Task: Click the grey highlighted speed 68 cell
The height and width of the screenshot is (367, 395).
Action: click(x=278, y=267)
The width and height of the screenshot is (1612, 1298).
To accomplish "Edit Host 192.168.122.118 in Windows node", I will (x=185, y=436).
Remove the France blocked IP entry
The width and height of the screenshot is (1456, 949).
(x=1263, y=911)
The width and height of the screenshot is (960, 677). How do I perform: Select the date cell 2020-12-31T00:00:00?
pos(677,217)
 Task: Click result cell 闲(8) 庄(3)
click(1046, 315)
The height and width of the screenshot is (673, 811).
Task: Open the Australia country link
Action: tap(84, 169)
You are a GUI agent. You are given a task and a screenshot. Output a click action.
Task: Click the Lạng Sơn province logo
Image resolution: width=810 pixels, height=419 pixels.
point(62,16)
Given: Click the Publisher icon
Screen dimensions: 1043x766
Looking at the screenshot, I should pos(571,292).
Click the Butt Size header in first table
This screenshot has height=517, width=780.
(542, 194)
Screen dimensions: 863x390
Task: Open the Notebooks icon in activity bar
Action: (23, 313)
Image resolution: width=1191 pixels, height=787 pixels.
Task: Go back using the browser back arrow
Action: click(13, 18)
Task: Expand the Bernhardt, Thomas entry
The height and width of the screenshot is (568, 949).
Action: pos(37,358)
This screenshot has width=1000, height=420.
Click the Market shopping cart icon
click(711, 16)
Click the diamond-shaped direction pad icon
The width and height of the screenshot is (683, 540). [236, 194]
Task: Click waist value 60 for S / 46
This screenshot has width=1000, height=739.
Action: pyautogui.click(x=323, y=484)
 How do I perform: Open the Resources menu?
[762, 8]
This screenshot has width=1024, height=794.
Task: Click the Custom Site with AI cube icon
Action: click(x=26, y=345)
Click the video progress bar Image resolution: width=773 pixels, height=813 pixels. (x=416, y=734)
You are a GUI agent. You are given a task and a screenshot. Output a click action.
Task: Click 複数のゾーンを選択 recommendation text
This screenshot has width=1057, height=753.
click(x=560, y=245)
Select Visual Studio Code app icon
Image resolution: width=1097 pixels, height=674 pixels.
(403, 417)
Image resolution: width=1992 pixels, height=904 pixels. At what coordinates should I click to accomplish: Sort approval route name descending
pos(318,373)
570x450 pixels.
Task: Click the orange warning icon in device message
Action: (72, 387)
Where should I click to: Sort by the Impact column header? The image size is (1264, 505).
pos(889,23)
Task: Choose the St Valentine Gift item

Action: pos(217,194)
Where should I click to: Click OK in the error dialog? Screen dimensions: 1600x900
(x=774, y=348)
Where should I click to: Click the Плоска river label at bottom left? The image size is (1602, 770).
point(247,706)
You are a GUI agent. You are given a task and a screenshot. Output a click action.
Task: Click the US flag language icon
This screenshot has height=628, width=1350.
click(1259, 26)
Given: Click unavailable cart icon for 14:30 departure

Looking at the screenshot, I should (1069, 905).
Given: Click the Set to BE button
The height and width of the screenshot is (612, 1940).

----

For this task, please set down every entry exactly, with no line left out.

Task: Click the grey highlighted speed 68 cell
The height and width of the screenshot is (367, 395).
Action: click(x=278, y=267)
The width and height of the screenshot is (1612, 1298).
To accomplish "Edit Host 192.168.122.118 in Windows node", I will (x=185, y=436).
Remove the France blocked IP entry
The width and height of the screenshot is (1456, 949).
(x=1263, y=911)
The width and height of the screenshot is (960, 677). How do I perform: Select the date cell 2020-12-31T00:00:00?
pos(677,217)
 Task: Click result cell 闲(8) 庄(3)
click(1046, 315)
The height and width of the screenshot is (673, 811).
Task: Open the Australia country link
Action: tap(84, 169)
You are a GUI agent. You are given a task and a screenshot. Output a click action.
Task: Click the Lạng Sơn province logo
Image resolution: width=810 pixels, height=419 pixels.
point(62,16)
Given: Click the Publisher icon
Screen dimensions: 1043x766
Looking at the screenshot, I should pos(571,292).
Click the Butt Size header in first table
This screenshot has height=517, width=780.
(542, 194)
Screen dimensions: 863x390
Task: Open the Notebooks icon in activity bar
Action: (23, 313)
Image resolution: width=1191 pixels, height=787 pixels.
Task: Go back using the browser back arrow
Action: click(13, 18)
Task: Expand the Bernhardt, Thomas entry
The height and width of the screenshot is (568, 949).
Action: pos(37,358)
This screenshot has width=1000, height=420.
Click the Market shopping cart icon
click(711, 16)
Click the diamond-shaped direction pad icon
The width and height of the screenshot is (683, 540). [236, 194]
Task: Click waist value 60 for S / 46
This screenshot has width=1000, height=739.
Action: pyautogui.click(x=323, y=484)
 How do I perform: Open the Resources menu?
[762, 8]
This screenshot has width=1024, height=794.
Task: Click the Custom Site with AI cube icon
Action: click(x=26, y=345)
Click the video progress bar Image resolution: width=773 pixels, height=813 pixels. (x=416, y=734)
You are a GUI agent. You are given a task and a screenshot. Output a click action.
Task: Click 複数のゾーンを選択 recommendation text
This screenshot has width=1057, height=753.
click(x=560, y=245)
Select Visual Studio Code app icon
Image resolution: width=1097 pixels, height=674 pixels.
(403, 417)
Image resolution: width=1992 pixels, height=904 pixels. At what coordinates should I click to accomplish: Sort approval route name descending
pos(318,373)
570x450 pixels.
Task: Click the orange warning icon in device message
Action: (72, 387)
Where should I click to: Sort by the Impact column header? The image size is (1264, 505).
pos(889,23)
Task: Choose the St Valentine Gift item

Action: pos(217,194)
Where should I click to: Click OK in the error dialog? Screen dimensions: 1600x900
(x=774, y=348)
Where should I click to: Click the Плоска river label at bottom left? The image size is (1602, 770).
point(247,706)
You are a GUI agent. You are given a task and a screenshot. Output a click action.
Task: Click the US flag language icon
This screenshot has height=628, width=1350.
click(1259, 26)
Given: Click unavailable cart icon for 14:30 departure

Looking at the screenshot, I should (1069, 905).
Given: Click the Set to BE button
The height and width of the screenshot is (612, 1940).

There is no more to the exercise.